Aunque es verdad que el cine, casi desde sus inicios, allá por 1895, comenzó a experimentar con el sonido para conseguir que las películas tuvieran música y diálogos, lo cierto es que hasta mediados de los años veinte no se llegó a una convicción tan evidente de que la técnica tenía que ayudar a transmitir ya, sin más dilaciones, las tramas cada vez más complejas y con una necesidad mayor de diálogos oídos, en sustitución de los intertítulos, que ya en esa época eran antes una rémora que un recurso narrativo.
Raggedy Rose es una buena muestra de ello; rodada un año antes del estreno de El cantor de jazz, de Alan Crosland, considerada la primera película sonora de la Historia del Cine, lo cierto es que la película de Richard Wallace parece llevar el freno de mano echado: la trama entre la comedia y la historia romántica avanza a trompicones, sin la necesaria fluidez que haría de la comedia norteamericana de los años treinta el paradigma de su género, dejado ya atrás el “slapstick” como recurso cómico y fiado a partir de entonces en la agudeza y la brillantez de los diálogos para arrancar la sonrisa, cuando no la risa, del espectador.
Si además tenemos en cuenta que Richard Wallace, el director de Raggedy Rose, no era precisamente Orson Welles (y perdón por la forma de señalar), comprenderemos que este filme no sea precisamente una de las maravillas (que por supuesto las hubo) de la época silente del cine.
El tema gira en torno a un solterón de oro, a una jovencita de clase alta que, guiada por su madre, intenta hacer caer en sus redes al irreductible bachelor, y a otra chica, más pobre que Oliver Twist (y de parecida extracción dickensiana), que lógicamente enamorará al varón casi sin pretenderlo.
Pero la historia avanza cansinamente, la realización de Wallace es plana y chapucera (aún falta tiempo para que el cine se olvide definitivamente –salvo experimentos al estilo de Dogville— de la cuarta pared del teatro) y los intérpretes tampoco se puede decir que fueran excelsos. Citaremos a Mabel Normand, uno de esos talentos del cine mudo que tuvieron mal final, como “Fatty” Arbuckle.

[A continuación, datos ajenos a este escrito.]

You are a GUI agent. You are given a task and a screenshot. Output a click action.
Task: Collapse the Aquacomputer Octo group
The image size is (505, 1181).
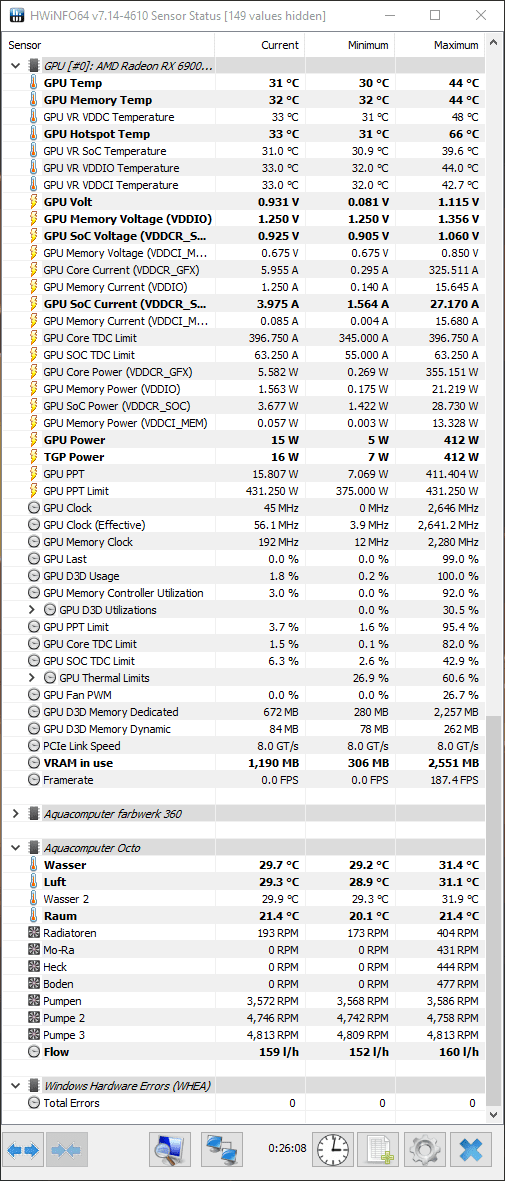[15, 848]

Normand fue actriz cómica y romántica, además de directora, rara avis en aquella época, e incluso productora, empeño aún más extraño en aquel tiempo para una mujer, pero su vida fue más bien airada (drogas, alcohol, sospechas de implicación en asesinato…), su salud se resquebrajó tempranamente y murió joven, quizás con un cadáver bonito, a la manera que reclamaba James Dean. Pero durante los años diez y primeros veinte Mabel Normand fue una auténtica estrella, acuñando un personaje, el de Mabel, cuyo nombre se incluía en el título de sus filmes, de igual modo a como ocurría con las grandes “stars” masculinas, como Charlie Chaplin o el mentado Roscoe Arbuckle.
Citaremos también a un cómico peculiar, James Finlayson, uno de los dos bizcos de oro (el otro era, por supuesto, Ben Turpin) del cine mudo, un actor generalmente asociado al cine cómico, al que su capacidad para hacer muecas y su estrabismo le permitieron tener una larguísima carrera como actor, tanto en la etapa muda como en la sonora.